Taiwan is famed for its lively night markets. They are noisy and fun places where you will find hundreds of food stalls, clothes shops, arcade games and stalls selling everything from mobile phones to pots and pans! These markets offer a cheap night out and are fun to explore.

There are also a number of specialist markets that offer excellent prices ranges of products for things like electronics, jewelry, new and second hand furniture, arts and crafts.

Food markets open in the daytime and specialize in fruit and vegetables, seafood, meat, dried foods, herbs and spices and just about anything else that is edible! They are also great places to buy ready prepared meals and snacks.

Most people simply don’t bother to cook at home as there is an abundance of convenient, tasty and cheap food stalls and restaurants in every town. But, if you fancy yourself as a chef then every district has a number of outdoor and indoor markets.

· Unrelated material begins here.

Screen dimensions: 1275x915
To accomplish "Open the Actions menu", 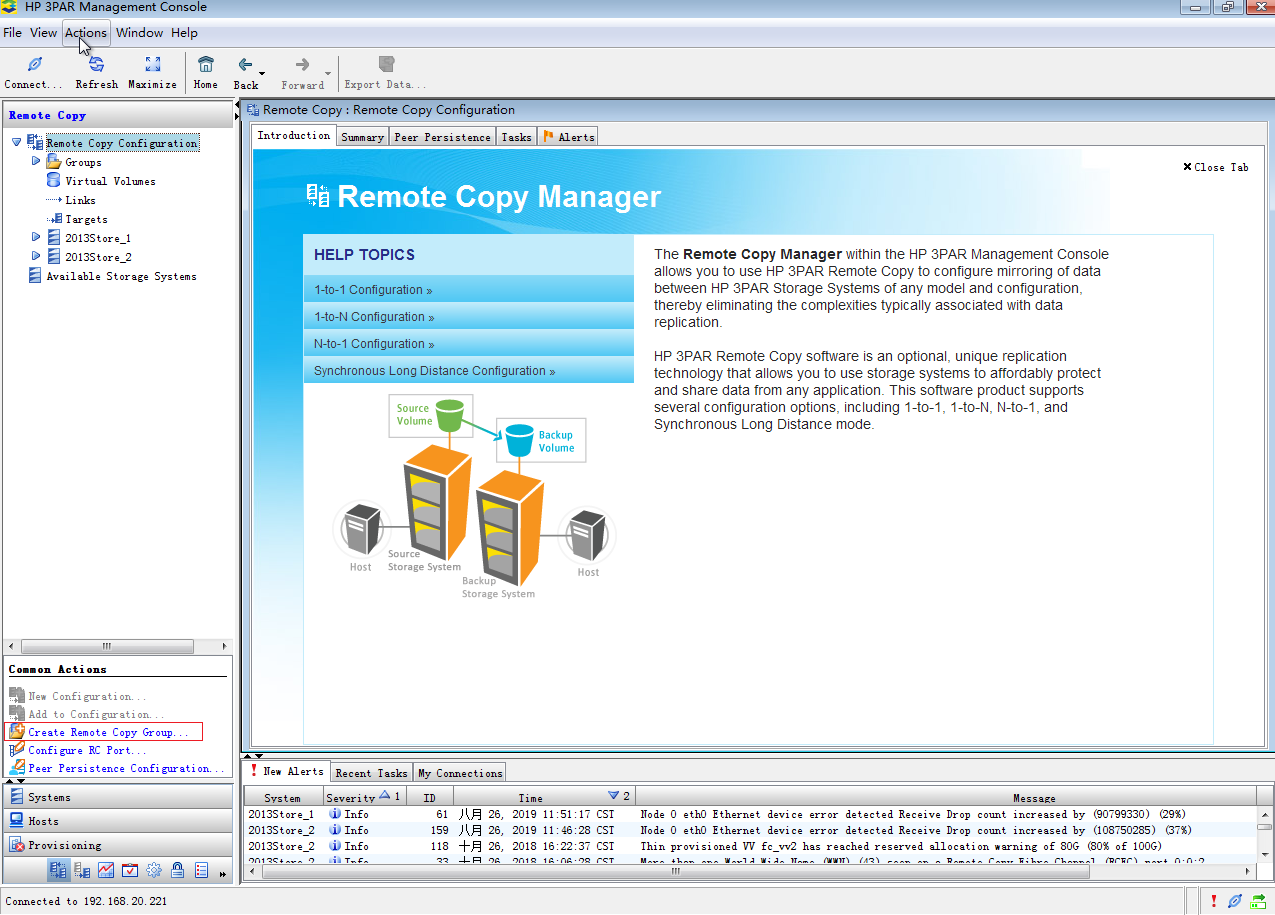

There are also a number of global supermarket chains including Carrefour, RT-Mart and Cost-Co which stock both local and imported goods.

Every high street has the usual mix of shops and services: clothes, shoes, household, launderettes, hairdressers, restaurants, banks, convenience stores, bookshops, electrical stores, bakeries, coffee shops, etc. The larger city high streets also have a number of department stores and internationally branded designer stores and boutiques.